Hasad dan Upaya Menjaga Keutuhan NKRI (Bagian II)
Nabi bersabda, isinya antara lain: ketika ada makanan dihidangkan, jika kalian suka maka makanlah, jika kalian tidak suka maka tinggalkanlah, dan jangan mencela makanan.
Rasa suka dan tidak suka adalah sifat alami manusia. Kedua hal itu otomatis hadir di dalam diri tanpa kita perintah manakala berhadapan dengan setiap sesuatu. Hal itu pulalah yang turut menyumbang perilaku sebagai wujud respon kita.
Pun demikian yang dinamakan hasad, setiap manusia tidak bisa lepas dari hal demikian, entah dia kalangan biasa ataupun kalangan terpelajar, santri ataupun kiai, pegawai tingkat bawah ataupun pejabat tinggi, dllsb.
Hasad inilah yang seringkali menjadi bahan bakar atas kendaraan yang bernama kekacauan di negeri kita ini. Beredarnya berita-berita hoax, meme-meme yang saling serang, mengejek, merendahkan, diksi-diksi yang bikin panas hati, narasi-narasi yang membuat emosi, terus berlangsung karena hasad yang diperturutkan.
Masa-masa perhelatan politik saat ini, tulisan-tulisan dan gambar bertebaran tentang paslon presiden dan wapres 2019 nanti. Isinya tentang aib-aib yang diolah indah bak santapan lezat. Hal ini pun memanfaatkan hasad dalam diri pembacanya. Jika cocok dengan menu tersebut, langsung share-share dan share, ahh... lega... Penulis pernah bertanya pada pemuda, "Dapat data dari mana?" Dijawab, "Tidak tahu, cuma share saja dari grup sebelah".
Jangankan soal pemilu presiden, yang memang scope nya nasional, bahkan pemilihan yang lebih rendah sekalipun terkadang diwarnai hal yang demikian, dan ini menunjukkan kurangnya kesiapan diri. Dan siapapun yang menjadi di depan, tentu akan ada orang-orang yang hasad kepadanya. Muawiyah pernah berkata, "aku dapat menyenangkan semua orang, kecuali orang yang hasad."
Hasad adalah bagian dari perasaan, dan perasaan hanya dapat diungguli dengan logika, sedangkan logika diperoleh dengan senantiasa belajar, menuntut ilmu, dan mengambil hikmah-hikmah.
Mengapa tulisan ini penulis beri judul menjaga keutuhan NKRI?
Karena Indonesia adalah negara yang kaya. Hal ini seolah barang seksi yang begitu diinginkan oleh yang diluar sana. Namun untuk mengambil barang ini tentu tidak semudah memungut butiran nasi yang tercecer di meja. Perlu siasat, perlu muslihat, yang pemicu utamanya adalah memecah belah manusia di dalamnya, sehingga pertahanan menjadi bercelah. Hasad, adalah situasi alami yang tidak bisa terhindarkan. Namun memperturutkan hasad, inilah yang senantiasa dikobarkan oleh orang-orang yang menghendaki perpecahan. Hasad jualah yang menyebabkan ongkos sosial-politik semakin meroket setiap masanya.

--- Data Terkumpul ---
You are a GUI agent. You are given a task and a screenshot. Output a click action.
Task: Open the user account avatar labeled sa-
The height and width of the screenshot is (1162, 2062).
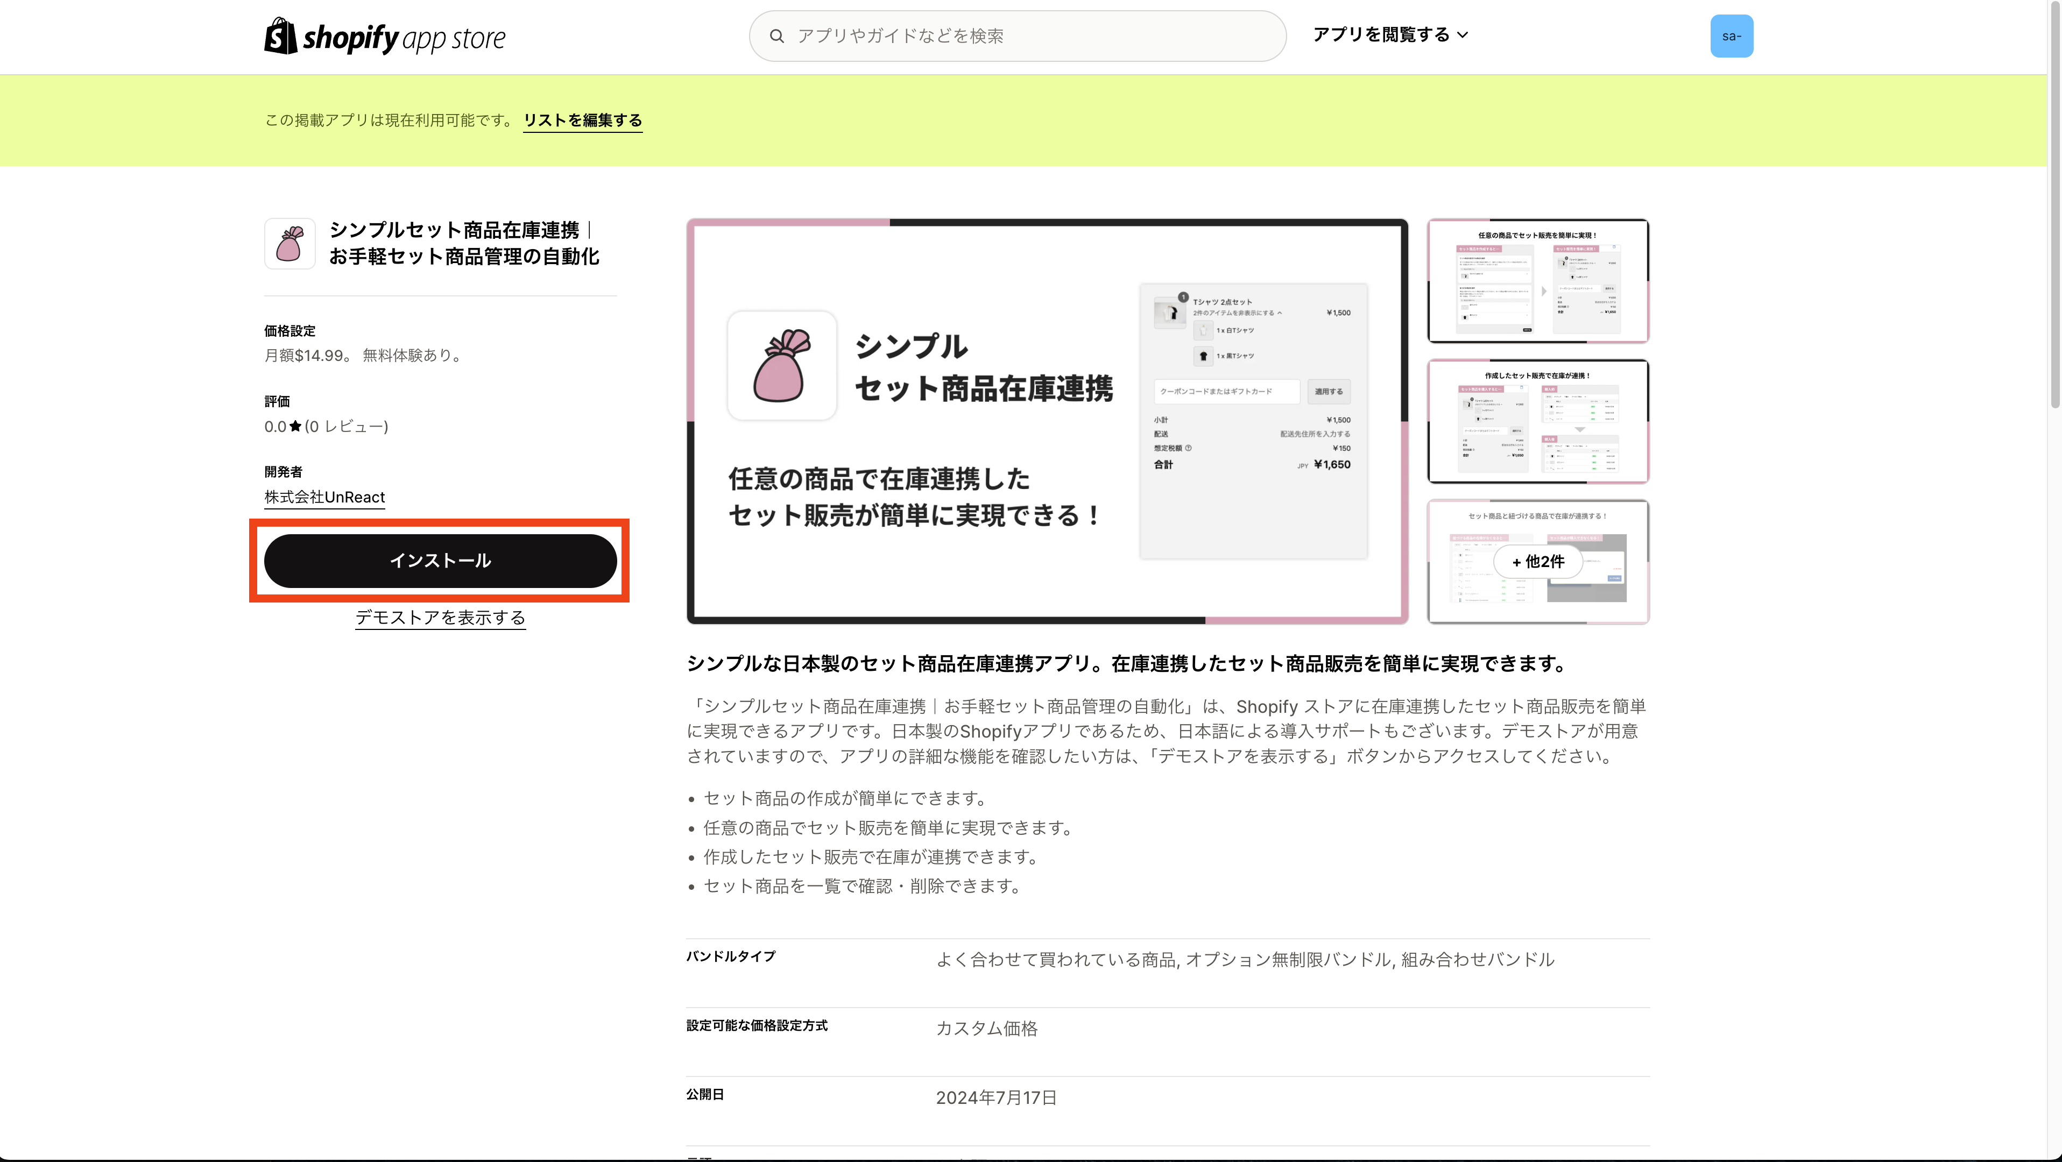tap(1731, 35)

--- Uraian Tugas ---
Dalam teks tentang hasad, kalangan manusia mana saja yang disebut satu per satu sebagai tidak bisa lepas dari hasad? Sebutkan semuanya.

--- Jawaban ---
Kalangan yang disebut adalah kalangan biasa, kalangan terpelajar, santri, kiai, pegawai tingkat bawah, dan pejabat tinggi.